By the time Lil’ Bush aired in 2007, American political culture had changed drastically, largely related to events such as the shock of 9/11, two disastrous wars, the flouting of the Geneva Conventions abroad, threats to civil liberties at home, a lapdog Congress, Republican Party corruption and scandals, and an endless barrage of PR, smear campaigns, fake news, spin, and outright lies—and nary an admittance by the administration that mistakes had been made. The ignorance and arrogance of Bush and his team of advisors no longer seemed benign, but childish. The public mood had soured from its somewhat disinterested stance toward politics to one of extreme displeasure (as seen by Bush’s historically low approval ratings). But the changes in political culture did not lead citizens to be more mindful and watchful by intensifying their newspaper reading or network television news watching. Rather, citizens seemingly sought some form of solace by either watching the patriotic cheerleading supplied by Fox News (resulting in Fox becoming the cable news ratings leader) or watching new satirical forms of political television that supplied quite meaningful critiques of politics for those disgusted with the state of affairs and journalism’s seeming disinterest in helping to rectify it. From The Daily Show with Jon Stewart and The Colbert Report on Comedy Central to Real Time with Bill Maher on HBO, cable television now regularly supplied programming that was entertaining, yet highly critical of politicians and the news media that support them.

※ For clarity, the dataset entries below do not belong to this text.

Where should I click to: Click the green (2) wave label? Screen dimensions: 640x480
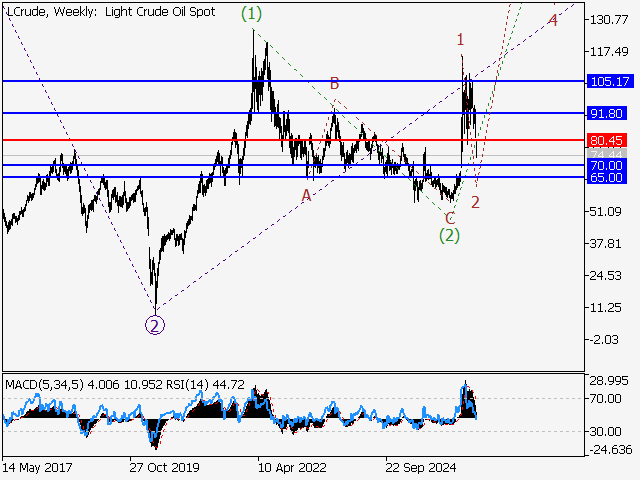click(449, 236)
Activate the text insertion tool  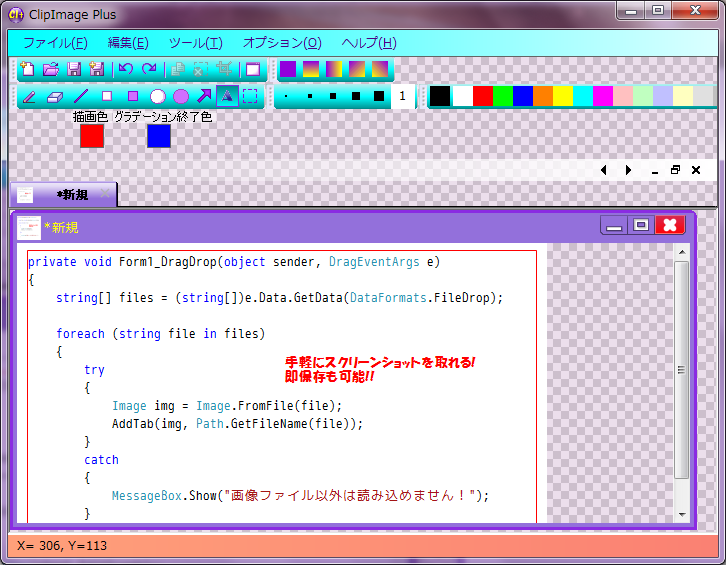pyautogui.click(x=227, y=97)
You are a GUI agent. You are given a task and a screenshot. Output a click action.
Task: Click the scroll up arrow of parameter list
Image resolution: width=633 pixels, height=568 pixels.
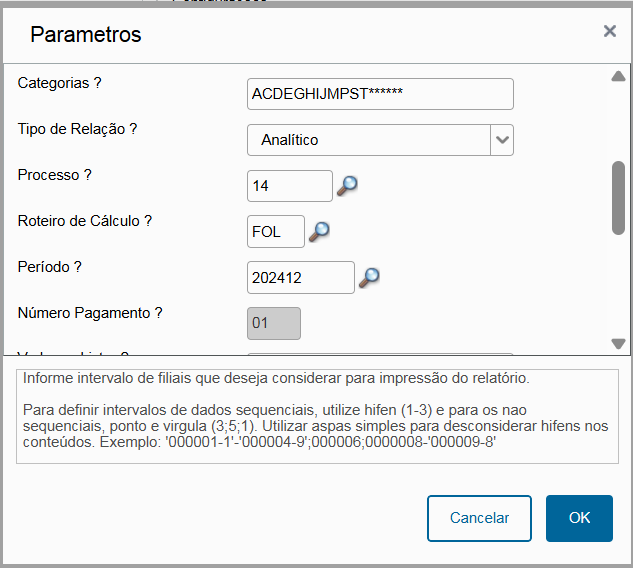click(x=618, y=76)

Lil’ Bush reflects the frustration of the times. Its caricature is not nuanced, and it is more amusing than belly-laugh funny. It is an exercise in contempt. It is satire largely because of its gross exaggerations of political figures and their policies. But satire is not necessarily funny. Dictionary definitions of satire often include the notion of holding something or someone in contempt. And British satirist Rory Bremner contends that satire includes a “comic resolution of anger.” Jonathan Gray has written of the need for audience researchers to recognize the viewing practices associated with anti-fandom, or the visceral enjoyment that comes from loathing certain programs or personalities. The observation can be extended to include the representation of politics and political figures on television. Some forms of political satire may be enjoyable to watch for no other reason than they offer a venue through which citizens can revel in their disgust, loathing, and outright anger at certain aspects of political life.

Lil’ Bush is not necessarily funny or profound but is dripping with contempt for the Bush administration. Lil’ Bush reminds us that while television as an entertainment medium usually demands that all satire be funny, simply being able to participate in the public display and celebration of contempt, anger, and outrage is why Lil’ Bush matters. It also matters because it becomes one of the several television programs that have helped write the “meaning” of the Bush presidency while he is still in office. If journalism is the first draft of history, as the saying goes, then the elevation of television satire as a popular and legitimate avenue for processing the meaning of politics in contemporary society means that programs like That’s My Bush! and Lil’ Bush, as bookends to the Bush presidency, provide a poignantly sour counterpoint to those early drafts. And the second draft that emerges from the caricatures in these shows is not the “fallible yet funny” human being qua SNL. This draft, instead, is about the person who inhabits the most powerful political office in the world—the President of the United States— whether it be written as “President Dumbass” or “Resident Evil.”